--- START ---
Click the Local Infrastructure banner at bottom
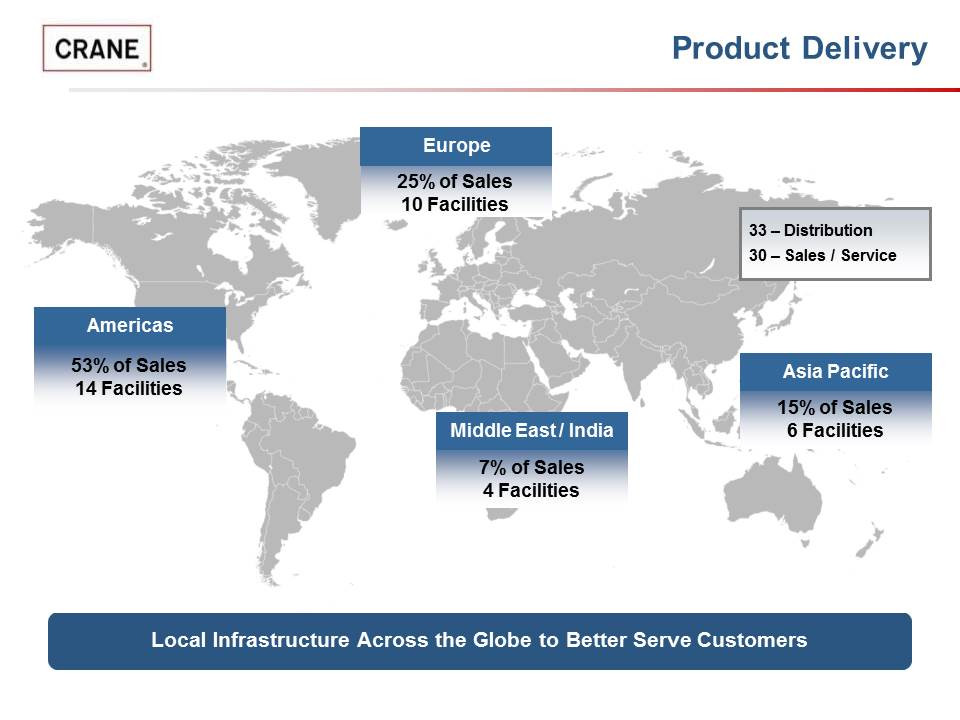Screen dimensions: 960x720 click(479, 641)
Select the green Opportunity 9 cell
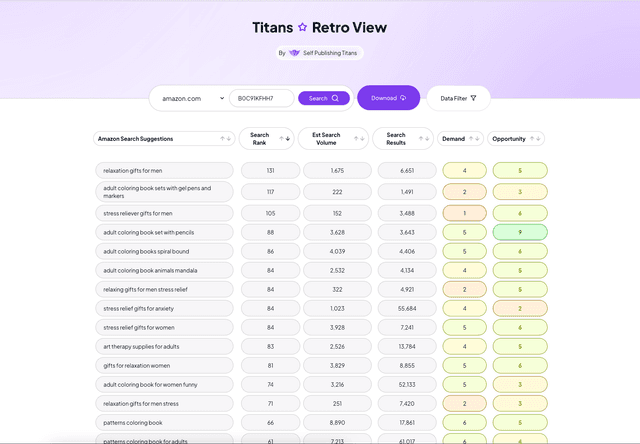Image resolution: width=640 pixels, height=444 pixels. 519,232
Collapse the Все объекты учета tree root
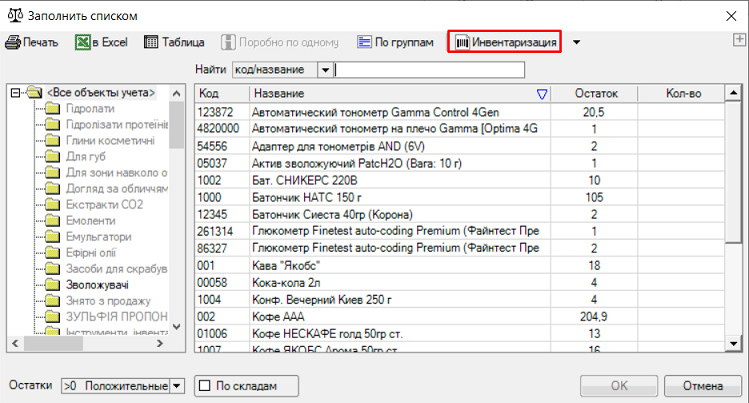This screenshot has width=749, height=403. pos(15,93)
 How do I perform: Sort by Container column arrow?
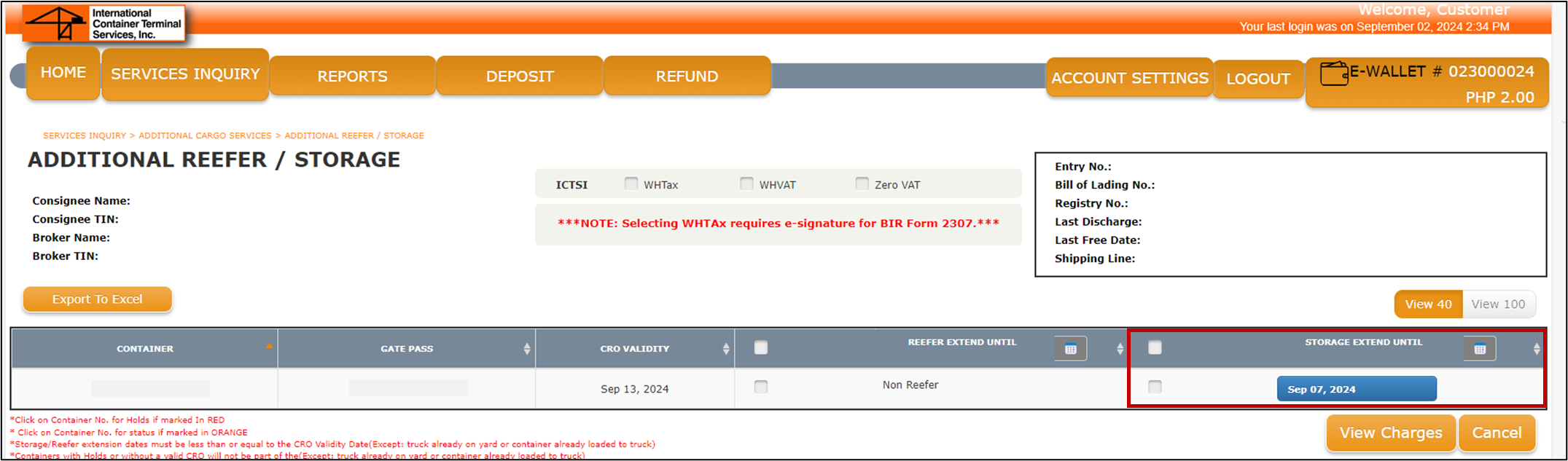pos(269,346)
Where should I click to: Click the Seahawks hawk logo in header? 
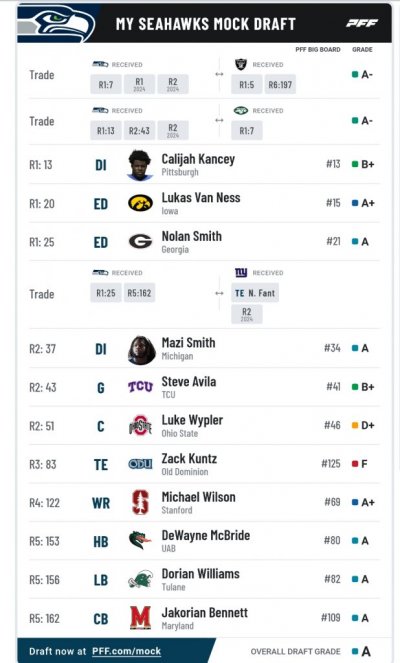[x=58, y=24]
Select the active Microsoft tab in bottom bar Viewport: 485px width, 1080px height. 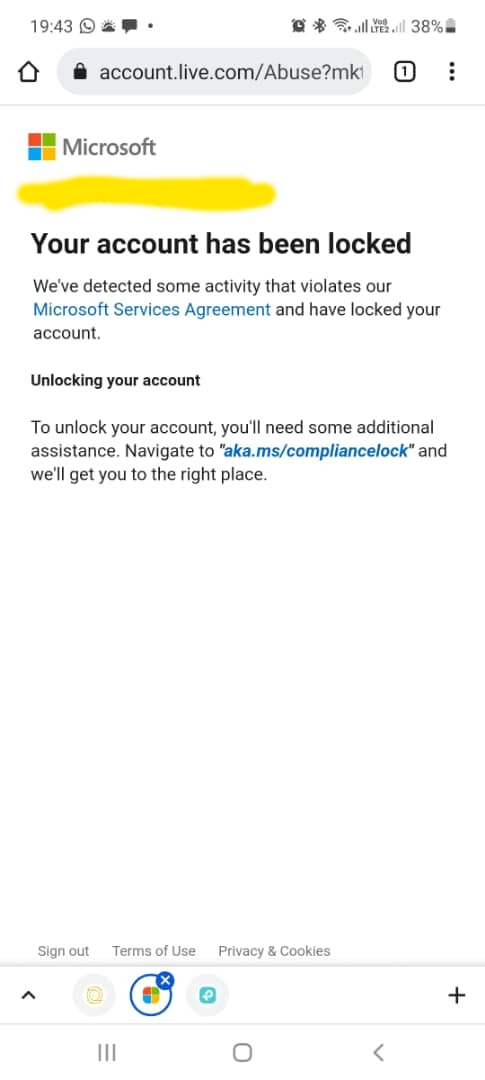click(150, 996)
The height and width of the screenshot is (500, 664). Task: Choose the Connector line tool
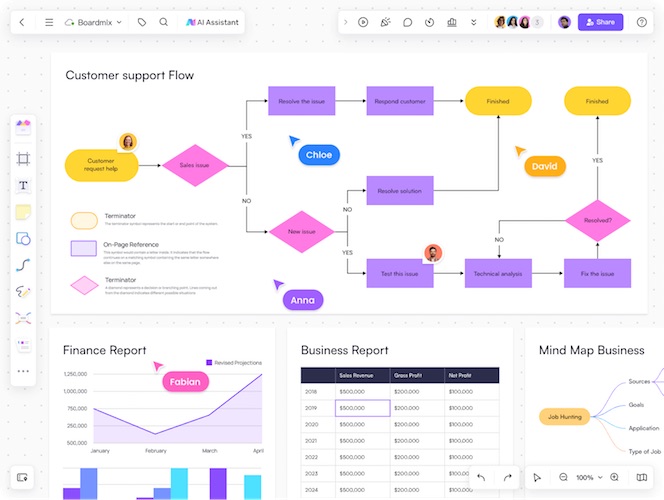[x=23, y=265]
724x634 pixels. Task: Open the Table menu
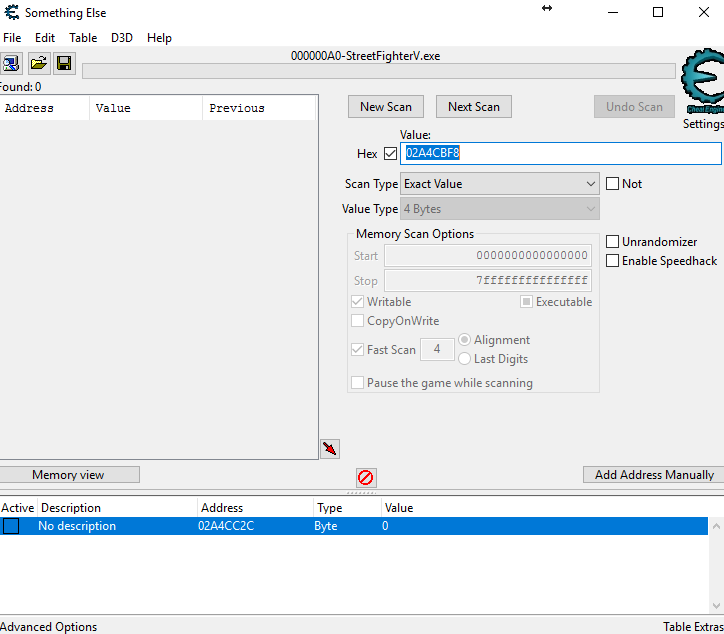83,38
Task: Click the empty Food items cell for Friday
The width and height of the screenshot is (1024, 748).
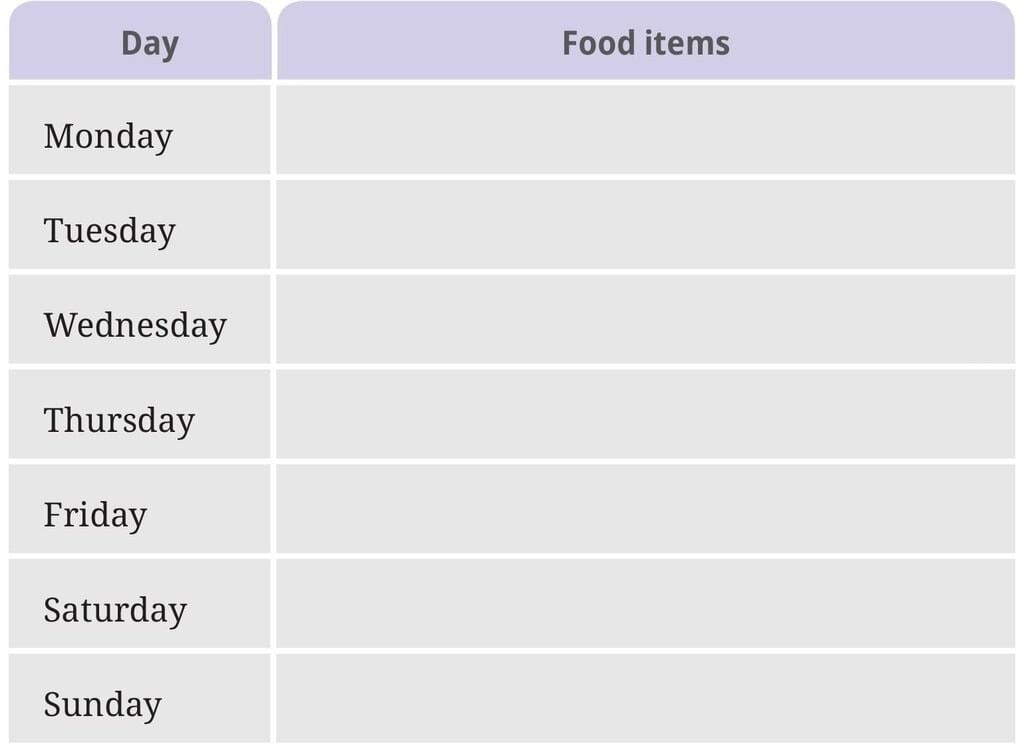Action: (x=645, y=510)
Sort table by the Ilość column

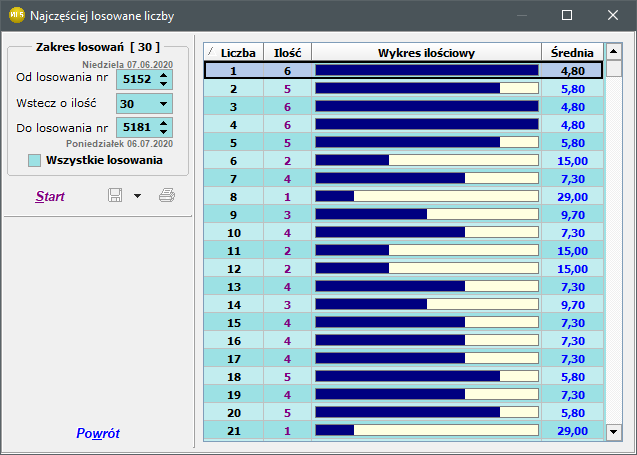pos(288,52)
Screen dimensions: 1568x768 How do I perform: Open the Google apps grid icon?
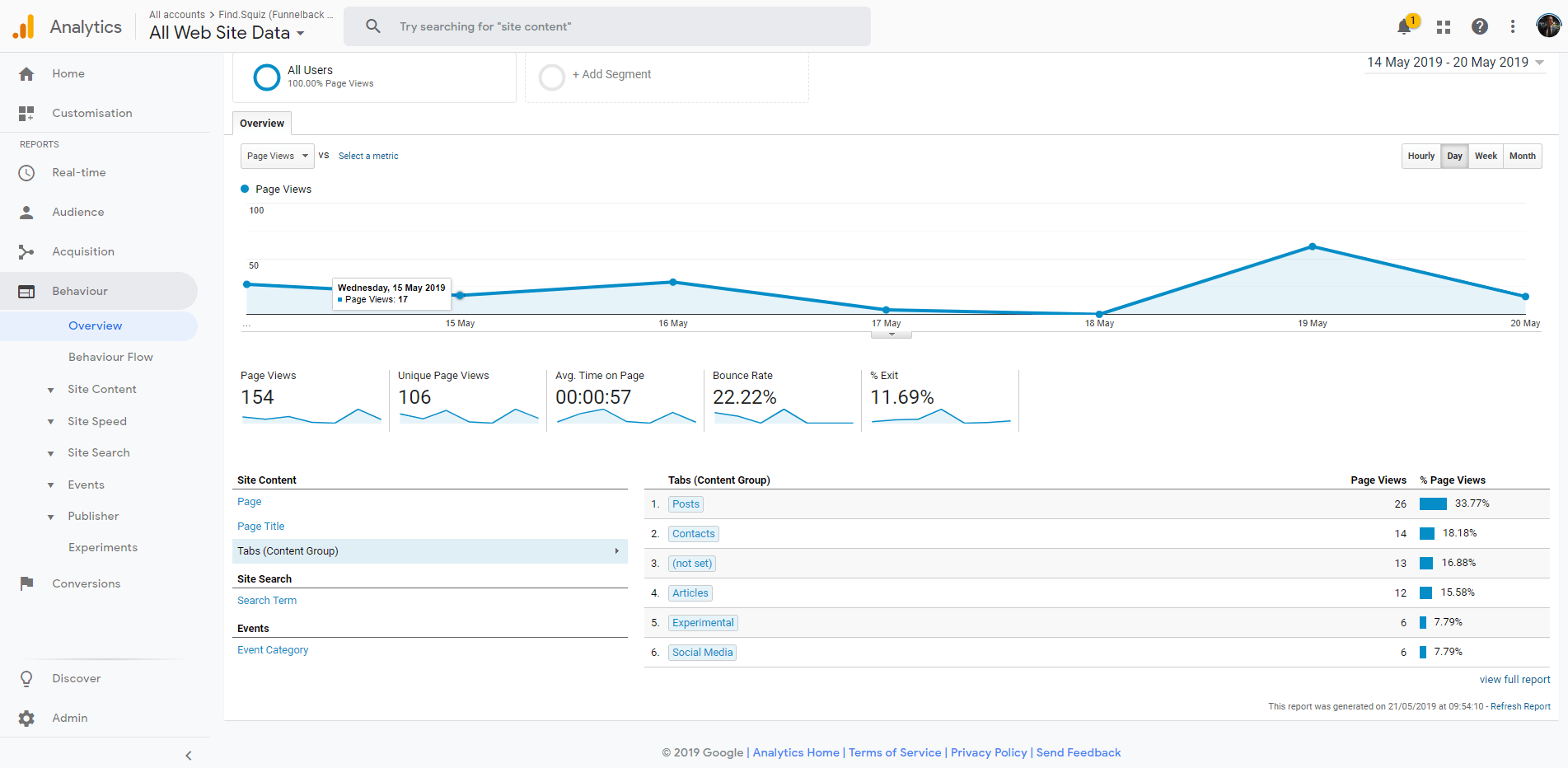(x=1443, y=26)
--- END ---
**Brief**
The answer must be an exact copy of the lines from the one with "The width and" through the final line above, both ends included, and nothing else; pictures stay out.

**Written solution**
The width and height of the screenshot is (1024, 748).
Action: (x=645, y=510)
Sort table by the Ilość column

pos(288,52)
Screen dimensions: 1568x768 How do I perform: Open the Google apps grid icon?
(x=1443, y=26)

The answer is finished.